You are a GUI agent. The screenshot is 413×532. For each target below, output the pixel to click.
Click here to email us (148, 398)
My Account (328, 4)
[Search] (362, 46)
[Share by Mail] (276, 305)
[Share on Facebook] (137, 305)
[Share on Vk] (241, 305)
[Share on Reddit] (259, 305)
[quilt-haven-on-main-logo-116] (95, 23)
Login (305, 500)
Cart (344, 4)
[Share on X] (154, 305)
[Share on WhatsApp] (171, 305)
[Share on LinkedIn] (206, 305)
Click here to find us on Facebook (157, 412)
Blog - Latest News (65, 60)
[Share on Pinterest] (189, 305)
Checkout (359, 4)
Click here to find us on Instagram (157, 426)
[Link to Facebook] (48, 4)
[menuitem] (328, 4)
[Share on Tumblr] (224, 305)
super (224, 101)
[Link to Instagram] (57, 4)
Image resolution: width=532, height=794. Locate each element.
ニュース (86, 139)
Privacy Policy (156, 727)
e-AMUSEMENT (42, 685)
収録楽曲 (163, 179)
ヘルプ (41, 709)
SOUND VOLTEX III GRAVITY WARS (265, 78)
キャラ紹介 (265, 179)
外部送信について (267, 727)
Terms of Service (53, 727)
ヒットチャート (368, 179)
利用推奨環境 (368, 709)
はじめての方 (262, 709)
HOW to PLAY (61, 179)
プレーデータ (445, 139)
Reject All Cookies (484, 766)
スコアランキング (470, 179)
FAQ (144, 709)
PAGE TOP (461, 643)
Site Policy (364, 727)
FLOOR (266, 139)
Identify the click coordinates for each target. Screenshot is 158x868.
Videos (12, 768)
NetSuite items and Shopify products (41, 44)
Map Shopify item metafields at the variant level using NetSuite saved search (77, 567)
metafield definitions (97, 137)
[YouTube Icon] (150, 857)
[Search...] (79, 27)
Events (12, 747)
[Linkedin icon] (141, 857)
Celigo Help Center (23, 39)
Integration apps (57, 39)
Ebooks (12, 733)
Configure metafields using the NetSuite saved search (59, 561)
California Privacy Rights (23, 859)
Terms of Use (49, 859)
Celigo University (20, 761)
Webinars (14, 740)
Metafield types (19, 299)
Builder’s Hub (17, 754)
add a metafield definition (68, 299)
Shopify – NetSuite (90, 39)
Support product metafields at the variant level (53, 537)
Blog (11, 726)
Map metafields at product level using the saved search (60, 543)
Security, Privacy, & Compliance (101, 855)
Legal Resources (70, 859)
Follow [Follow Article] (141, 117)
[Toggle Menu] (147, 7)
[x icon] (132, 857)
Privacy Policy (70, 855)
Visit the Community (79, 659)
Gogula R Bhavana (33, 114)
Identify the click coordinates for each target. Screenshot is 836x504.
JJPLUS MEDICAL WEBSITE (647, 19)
...
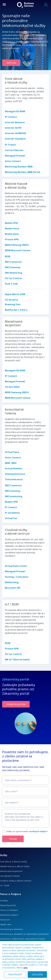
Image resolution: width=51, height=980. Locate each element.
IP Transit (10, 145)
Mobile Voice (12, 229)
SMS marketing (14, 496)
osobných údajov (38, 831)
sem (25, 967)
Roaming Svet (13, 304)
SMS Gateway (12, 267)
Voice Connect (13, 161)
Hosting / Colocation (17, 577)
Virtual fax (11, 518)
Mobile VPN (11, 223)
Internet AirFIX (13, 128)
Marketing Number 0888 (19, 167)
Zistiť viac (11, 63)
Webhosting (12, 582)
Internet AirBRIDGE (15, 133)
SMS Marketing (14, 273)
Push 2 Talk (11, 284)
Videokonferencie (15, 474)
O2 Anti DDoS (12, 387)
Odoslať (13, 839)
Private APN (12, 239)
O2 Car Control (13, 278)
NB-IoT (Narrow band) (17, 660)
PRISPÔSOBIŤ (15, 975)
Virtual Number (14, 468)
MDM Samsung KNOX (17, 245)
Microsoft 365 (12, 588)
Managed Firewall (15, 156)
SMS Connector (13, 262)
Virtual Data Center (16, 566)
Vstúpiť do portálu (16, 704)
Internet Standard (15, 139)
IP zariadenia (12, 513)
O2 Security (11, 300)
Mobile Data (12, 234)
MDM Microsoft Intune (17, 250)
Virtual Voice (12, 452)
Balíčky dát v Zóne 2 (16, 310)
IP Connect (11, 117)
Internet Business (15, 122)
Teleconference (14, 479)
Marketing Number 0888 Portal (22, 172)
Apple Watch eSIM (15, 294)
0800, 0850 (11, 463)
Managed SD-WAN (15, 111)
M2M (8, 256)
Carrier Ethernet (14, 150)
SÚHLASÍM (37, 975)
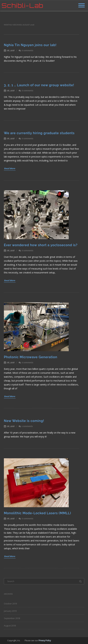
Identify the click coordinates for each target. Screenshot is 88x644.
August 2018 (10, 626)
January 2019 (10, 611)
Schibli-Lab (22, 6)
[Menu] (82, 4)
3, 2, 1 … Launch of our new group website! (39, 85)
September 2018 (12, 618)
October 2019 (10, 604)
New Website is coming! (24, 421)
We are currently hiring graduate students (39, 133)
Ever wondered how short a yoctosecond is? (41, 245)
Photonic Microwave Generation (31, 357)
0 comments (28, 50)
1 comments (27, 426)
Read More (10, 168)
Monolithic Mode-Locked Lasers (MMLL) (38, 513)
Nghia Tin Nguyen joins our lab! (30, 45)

**EXERCISE**
Reproduce the rows from the one with "Read More (10, 168)" through the one with "Nghia Tin Nguyen joins our lab! (30, 45)", substituting "Lenses" for "Lasers" and leaving everything else unchanged.

**TASK OUTPUT**
Read More (10, 168)
Monolithic Mode-Locked Lenses (MMLL) (38, 513)
Nghia Tin Nguyen joins our lab! (30, 45)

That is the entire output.